“Attuare nell’Unione europea quanto
resta inattuato del completamento degli standard
di Basilea III resta una priorità. Non siamo lontani; e se è
vero che sono passati tanti anni, forse troppi, dalla crisi che
ha dato impulso alla riforma, è vero anche che il tempo ha
consentito di affinare l’elaborazione normativa sulle questioni
più complesse, come quella relativa ai rischi di mercato, e di
realizzare, a livello europeo in particolare,
la necessaria convergenza d’intenti”.
Lo afferma Luigi Federico Signorini
direttore generale della Banca d’Italia, alla giornata del
credito.
“L’accordo politico ormai raggiunto in merito appare tutto
sommato soddisfacente.
Gran parte delle deviazioni rispetto agli standard
internazionali sarà transitoria.
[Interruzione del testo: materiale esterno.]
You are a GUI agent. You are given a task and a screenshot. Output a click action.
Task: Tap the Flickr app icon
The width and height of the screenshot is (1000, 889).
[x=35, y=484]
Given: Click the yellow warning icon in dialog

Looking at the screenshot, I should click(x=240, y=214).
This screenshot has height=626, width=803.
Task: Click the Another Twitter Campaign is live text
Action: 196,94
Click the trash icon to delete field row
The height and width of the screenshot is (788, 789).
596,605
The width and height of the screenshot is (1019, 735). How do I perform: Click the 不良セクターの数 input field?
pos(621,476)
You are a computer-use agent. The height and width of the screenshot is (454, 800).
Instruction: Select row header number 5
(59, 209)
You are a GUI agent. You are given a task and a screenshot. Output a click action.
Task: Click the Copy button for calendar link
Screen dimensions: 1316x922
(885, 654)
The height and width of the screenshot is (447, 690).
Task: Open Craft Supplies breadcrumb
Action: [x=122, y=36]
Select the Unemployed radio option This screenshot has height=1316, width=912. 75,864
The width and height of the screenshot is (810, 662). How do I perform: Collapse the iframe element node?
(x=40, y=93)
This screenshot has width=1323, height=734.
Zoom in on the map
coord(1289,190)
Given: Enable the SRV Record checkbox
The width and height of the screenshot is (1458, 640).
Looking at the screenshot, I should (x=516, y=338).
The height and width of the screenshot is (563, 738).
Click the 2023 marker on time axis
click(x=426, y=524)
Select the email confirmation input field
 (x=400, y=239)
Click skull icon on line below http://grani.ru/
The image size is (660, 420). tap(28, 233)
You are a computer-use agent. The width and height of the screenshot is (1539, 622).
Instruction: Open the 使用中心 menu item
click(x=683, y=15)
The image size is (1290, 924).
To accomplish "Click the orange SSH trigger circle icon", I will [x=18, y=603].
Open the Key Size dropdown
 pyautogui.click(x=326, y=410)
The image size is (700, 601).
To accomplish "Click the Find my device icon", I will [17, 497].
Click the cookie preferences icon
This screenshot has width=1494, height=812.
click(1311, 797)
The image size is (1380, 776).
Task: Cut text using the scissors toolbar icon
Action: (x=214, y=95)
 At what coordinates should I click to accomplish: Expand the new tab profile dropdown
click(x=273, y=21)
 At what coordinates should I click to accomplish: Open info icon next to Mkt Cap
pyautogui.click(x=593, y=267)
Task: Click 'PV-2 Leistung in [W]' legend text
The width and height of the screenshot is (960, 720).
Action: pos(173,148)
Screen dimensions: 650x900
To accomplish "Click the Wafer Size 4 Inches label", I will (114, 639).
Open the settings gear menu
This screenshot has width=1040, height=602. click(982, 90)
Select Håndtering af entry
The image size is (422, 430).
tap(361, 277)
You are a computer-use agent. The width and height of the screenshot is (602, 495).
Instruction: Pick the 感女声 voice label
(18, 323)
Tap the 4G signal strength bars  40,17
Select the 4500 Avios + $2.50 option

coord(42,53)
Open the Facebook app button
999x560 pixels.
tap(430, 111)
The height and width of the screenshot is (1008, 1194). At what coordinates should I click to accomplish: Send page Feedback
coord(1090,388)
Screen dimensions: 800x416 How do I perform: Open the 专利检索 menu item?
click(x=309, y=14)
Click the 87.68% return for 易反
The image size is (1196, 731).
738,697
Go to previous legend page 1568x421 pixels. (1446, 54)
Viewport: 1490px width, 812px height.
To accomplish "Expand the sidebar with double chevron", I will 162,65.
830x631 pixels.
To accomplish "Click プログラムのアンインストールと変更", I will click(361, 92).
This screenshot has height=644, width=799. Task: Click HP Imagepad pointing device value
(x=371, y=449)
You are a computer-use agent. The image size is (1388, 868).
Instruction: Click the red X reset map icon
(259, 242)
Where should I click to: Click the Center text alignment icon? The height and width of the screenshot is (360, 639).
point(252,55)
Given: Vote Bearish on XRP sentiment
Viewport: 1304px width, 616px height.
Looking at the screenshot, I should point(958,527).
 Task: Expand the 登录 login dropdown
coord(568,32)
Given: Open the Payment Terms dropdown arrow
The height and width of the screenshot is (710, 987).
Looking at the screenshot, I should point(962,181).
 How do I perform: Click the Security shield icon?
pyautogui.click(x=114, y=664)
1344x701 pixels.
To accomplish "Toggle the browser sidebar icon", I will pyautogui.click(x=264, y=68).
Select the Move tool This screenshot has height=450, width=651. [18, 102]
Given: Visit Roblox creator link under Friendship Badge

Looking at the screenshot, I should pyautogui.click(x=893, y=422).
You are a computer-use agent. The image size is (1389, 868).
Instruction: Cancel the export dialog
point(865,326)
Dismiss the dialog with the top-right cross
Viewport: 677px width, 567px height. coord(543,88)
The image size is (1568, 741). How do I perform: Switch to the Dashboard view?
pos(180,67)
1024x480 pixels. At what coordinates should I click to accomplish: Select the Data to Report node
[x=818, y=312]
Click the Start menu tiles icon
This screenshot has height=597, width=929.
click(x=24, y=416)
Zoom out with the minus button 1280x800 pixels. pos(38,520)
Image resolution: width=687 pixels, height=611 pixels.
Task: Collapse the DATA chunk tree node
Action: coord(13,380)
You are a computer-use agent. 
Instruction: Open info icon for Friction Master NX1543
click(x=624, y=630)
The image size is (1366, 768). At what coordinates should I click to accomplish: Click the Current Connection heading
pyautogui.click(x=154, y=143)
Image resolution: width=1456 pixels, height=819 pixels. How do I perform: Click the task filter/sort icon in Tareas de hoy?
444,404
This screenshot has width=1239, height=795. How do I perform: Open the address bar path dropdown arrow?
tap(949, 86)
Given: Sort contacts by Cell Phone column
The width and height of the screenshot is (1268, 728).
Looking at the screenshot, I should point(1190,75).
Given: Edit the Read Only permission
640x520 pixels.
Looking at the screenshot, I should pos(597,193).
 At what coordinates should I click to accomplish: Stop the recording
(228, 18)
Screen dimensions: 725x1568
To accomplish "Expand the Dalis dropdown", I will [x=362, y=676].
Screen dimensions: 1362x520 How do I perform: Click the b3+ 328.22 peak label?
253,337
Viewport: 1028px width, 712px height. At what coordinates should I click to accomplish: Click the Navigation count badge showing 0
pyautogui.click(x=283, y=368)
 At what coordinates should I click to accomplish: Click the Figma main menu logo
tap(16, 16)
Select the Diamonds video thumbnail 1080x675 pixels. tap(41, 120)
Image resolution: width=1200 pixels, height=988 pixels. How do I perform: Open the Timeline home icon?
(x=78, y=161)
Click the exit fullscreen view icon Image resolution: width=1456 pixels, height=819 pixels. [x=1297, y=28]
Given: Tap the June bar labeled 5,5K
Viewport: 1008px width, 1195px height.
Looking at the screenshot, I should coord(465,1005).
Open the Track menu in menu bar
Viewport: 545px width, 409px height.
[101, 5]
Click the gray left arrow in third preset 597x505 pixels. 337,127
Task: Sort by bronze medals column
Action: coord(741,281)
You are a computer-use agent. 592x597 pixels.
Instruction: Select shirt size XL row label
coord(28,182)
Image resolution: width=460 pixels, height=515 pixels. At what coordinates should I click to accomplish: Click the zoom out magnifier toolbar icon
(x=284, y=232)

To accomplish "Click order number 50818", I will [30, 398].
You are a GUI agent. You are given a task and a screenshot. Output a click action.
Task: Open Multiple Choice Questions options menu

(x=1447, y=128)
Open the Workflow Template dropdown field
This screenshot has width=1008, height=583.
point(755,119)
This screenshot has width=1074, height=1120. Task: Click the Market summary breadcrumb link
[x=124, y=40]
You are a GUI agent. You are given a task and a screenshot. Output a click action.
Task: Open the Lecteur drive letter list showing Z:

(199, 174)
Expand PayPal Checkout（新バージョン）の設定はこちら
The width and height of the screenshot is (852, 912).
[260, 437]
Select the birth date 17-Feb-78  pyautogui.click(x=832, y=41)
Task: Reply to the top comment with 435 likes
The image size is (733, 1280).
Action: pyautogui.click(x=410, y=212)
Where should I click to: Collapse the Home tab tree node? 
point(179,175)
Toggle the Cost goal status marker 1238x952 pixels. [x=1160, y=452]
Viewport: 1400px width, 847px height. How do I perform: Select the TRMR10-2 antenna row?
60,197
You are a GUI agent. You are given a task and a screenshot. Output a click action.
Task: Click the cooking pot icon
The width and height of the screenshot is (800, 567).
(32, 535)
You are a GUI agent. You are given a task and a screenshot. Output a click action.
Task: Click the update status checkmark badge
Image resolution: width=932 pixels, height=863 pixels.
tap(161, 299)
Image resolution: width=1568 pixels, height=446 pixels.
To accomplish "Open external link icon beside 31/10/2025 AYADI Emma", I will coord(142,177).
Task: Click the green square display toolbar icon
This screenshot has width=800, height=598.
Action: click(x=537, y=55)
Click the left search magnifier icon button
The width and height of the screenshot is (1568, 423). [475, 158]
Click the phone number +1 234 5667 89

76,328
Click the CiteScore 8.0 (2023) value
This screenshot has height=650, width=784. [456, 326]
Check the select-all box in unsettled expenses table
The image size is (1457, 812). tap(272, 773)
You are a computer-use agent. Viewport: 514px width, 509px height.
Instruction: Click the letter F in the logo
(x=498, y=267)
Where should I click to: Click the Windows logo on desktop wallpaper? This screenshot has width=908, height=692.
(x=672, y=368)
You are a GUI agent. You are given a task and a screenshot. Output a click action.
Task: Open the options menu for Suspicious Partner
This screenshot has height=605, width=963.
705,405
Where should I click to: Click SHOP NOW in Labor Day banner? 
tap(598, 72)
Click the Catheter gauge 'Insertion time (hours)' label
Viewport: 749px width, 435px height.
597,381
Viene confermata la scelta di
applicare gli stessi standard a tutte le banche, seppur con
alcune opportune semplificazioni per quelle più piccole e meno
complesse vuoi per l’assetto operativo, vuoi per l’esposizione
stimata ai rischi”. Signorini evidenzia che “L’ampia eco
suscitata dalla crisi delle banche regionali americane e i
conseguenti timori di un contagio addirittura globale hanno
messo in luce un fatto che finora non era stato valutato con
sufficiente attenzione: pericoli per la stabilità finanziaria
possono scaturire non
solo da banche molto grandi e fortemente interconnesse; ma
anche, a prescindere alla
dimensione, da intermediari che presentano un certo tipo di
forte squilibrio, se nel mercato si diffonde il timore che altri
intermediari, più o meno simili, possano avere simili problemi.
È quello che chiamo il contagio per analogia”.
Dunque “Dopo tanti anni, completare l’applicazione di Basilea
III è necessario, ma è opportuno anche andare avanti”.